Automated open data download

In this tutorial we'll collect Ordnance Survey data from the Downloads API with an automated download and extract process.

Tools and APIs

We will walk through how to fetch the OS Terrain50 Digital Elevation Model (DEM) dataset from the OS Downloads API using NodeJS and the command line, then unzipping and extracting all of the appropriate .asc files into a single folder.

We will be using:

  • NodeJS and npm, with axios and extract-zip npm packages; fs and path standard modules.

  • Command line

Tutorial

Working with large datasets can be a challenge. With a few programming tools, however, we can radically improve the efficiency of collecting and manipulating these datasets.

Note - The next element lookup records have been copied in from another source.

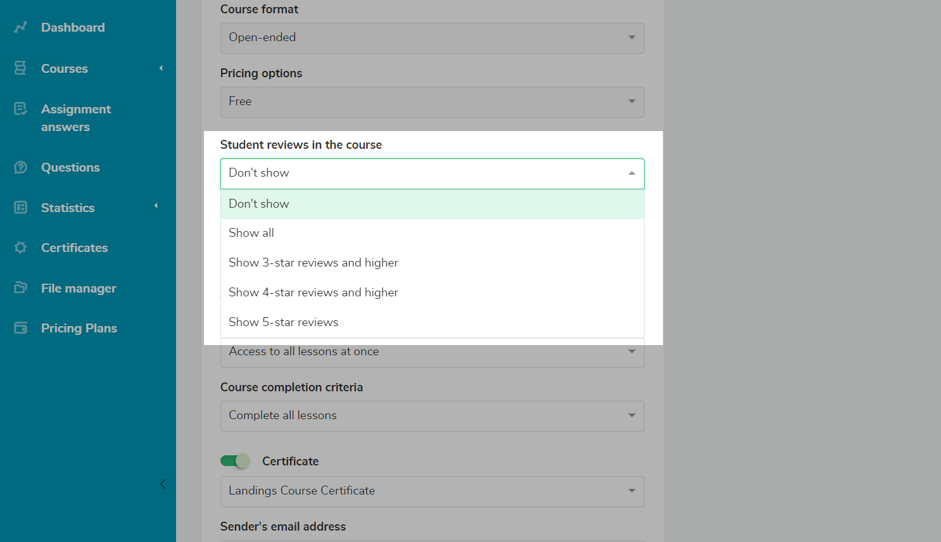Collapse the sidebar with the left chevron

point(163,484)
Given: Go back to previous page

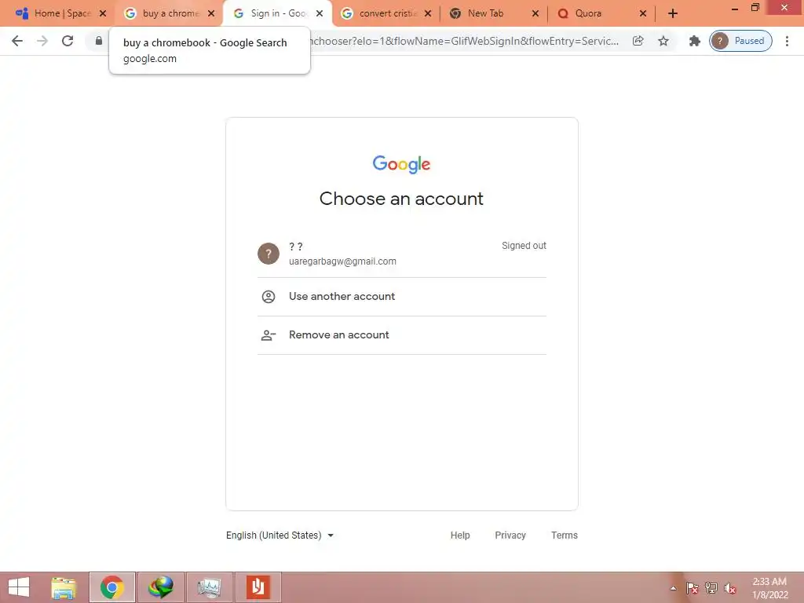Looking at the screenshot, I should (17, 41).
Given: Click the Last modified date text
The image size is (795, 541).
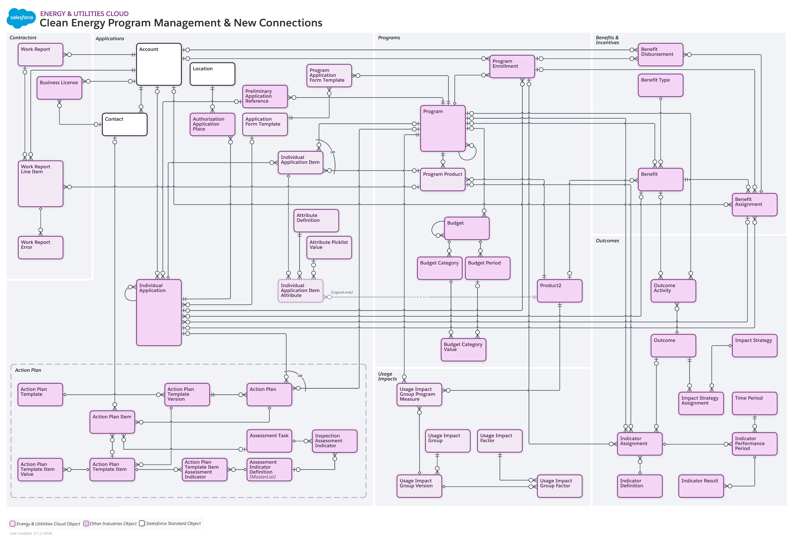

We'll be using NodeJS to download and extract Ordnance Survey's Terrain50 Digital Elevation Model dataset from the OS Downloads API.

  1. Download zipped directory with the data.

  2. Unzip all contained zipped directories.

  3. Copy all .asc files into one folder, ready to be loaded into QGIS for our Shaded Relief Map tutorial.

This tutorial was created using NodeJS v14.1.0. If you don't already have Node installed, here is a great tutorial on installing Node and npm on Windows and Mac.

This tutorial will walk you through creating this code from scratch. If you would rather download, install and run it all, there are instructions for that at the bottom of this page.

Download & Extract

First, we'll download the Terrain 50 dataset from the OS Downloads API. In your terminal, make a directory where you'll want to store your project. At the outset we'll install the axios package from NPM, which is used for HTTP requests, and extract-zip, which we'll use a bit later on for extracting zipped folders.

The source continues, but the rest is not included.